В объявлении о подписке на 1862 г. “Современник” прямо противопоставляет настоящее, когда сотрудничество с либеральными литераторами невозможно, “прежнему времени, когда еще направления не обозначались так ясно”50.

В 1861 г. часть либералов пытается еще занять срединную позицию, хотя и понимает ее шаткость. Обозреватель “Отечественных записок” (декабрь 1861 г.) не мог не признать, что ныне “мода на знамена”51, что есть два полюса: “Современник”, с одной стороны, “Русский вестник” и Чичерин с другой. Все они, для обозревателя, люди “либеральные, несомненно жаждущие прогресса”52, только почему-то враждуют... “Неужели в самом деле такие времена настали, что только две дороги и осталось на всем белом свете?.. Мы все-таки не пойдем ни вправо, ни влево, а будем продолжать идти прямо”, по “третьей, забытой дороге”53.

Но “третья дорога” оказалась очень короткой. Когда осенью 1861 г. был арестован М.И.Михайлов, то под двумя петициями-протестами, поданными министру просвещения, еще могли появиться рядом подписи Н.Добролюбова и С.Громеки, Н.Некрасова и А.Писемского, В.Курочкина и А.Майкова, Г.Елисеева и В.Зотова.

####################

= ЗАДАНИЕ =
Пожалуйста, продолжите отрывок о журнальной полемике 1861 года, начав сразу после его последнего предложения. Приведенный далее список никак не связан с отрывком.

= РАЗДЕЛ ДАННЫХ =
####################

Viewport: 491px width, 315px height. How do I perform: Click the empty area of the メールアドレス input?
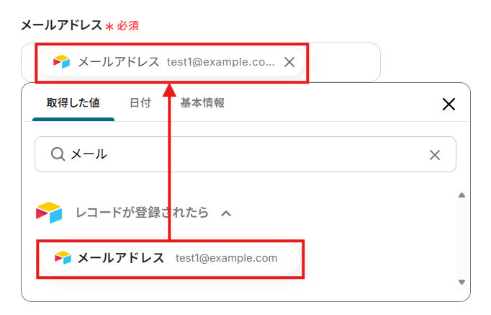point(344,62)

####################

= РЕЗУЛЬТАТ =
При аресте же Чернышевского в 1862 г., конечно, никаких петиций не последовало... Теперь предательство либералов сказалось явно, о “третьей” дороге никто не помышлял. В “Письмах к путешественнику” (1865 г.) собеседник Герцена так характеризовал перемену в либеральном обществе: “Люди, которые были готовы идти на каторгу вместе с Михайловым и Обручевым, стояли сложа руки, когда Чернышевский был у позорного столба”54.

В 1862 г., как никогда до этого резко, происходило размежевание демократии и либерализма, старые друзья становились смертельными врагами.

“Между нами и бывшими близкими людьми в Москве, писал Герцен 16 марта 1862 г., все кончено... Поведение Коршей, Кетчера, а потом Бабста и всей сволочи таково, что мы поставили над ними крест и считаем их вне существующих”55.

Щедрину хорошо была знакома позорная эволюция либералов, начавшаяся явным предательством в 1862-1863 гг. В “Недоконченных беседах” едко высмеяны охранительные вопли даже против очень скромной судебной реформы Н.А.Неклюдова оберпрокурора общего собрания кассационных департаментов Сената (XV, 430-431). А в 1861 г. Неклюдов, вместе с Е.П.Михалойвым (братом Л.Р.Шелгуновой), был руководителем петербургского студенческого движения...

Щедринский Бобырев, приехавший в Петербург осенью 1862 года после массовых арестов революционных демократов, уже твердо знает: у Шалимовых бывать нечего, ибо с ними ему не по пути.

Тем более не по пути с шалимовским кружком и Клаверову. Однако Петр Сергеич после решительного заявления Бобырева, что он не желает поддерживать связь с Шалимовым, замечает: “Напрасно” (IV, 370). Ведь Шалимов сила. Не надо рвать с ним на всякий случай.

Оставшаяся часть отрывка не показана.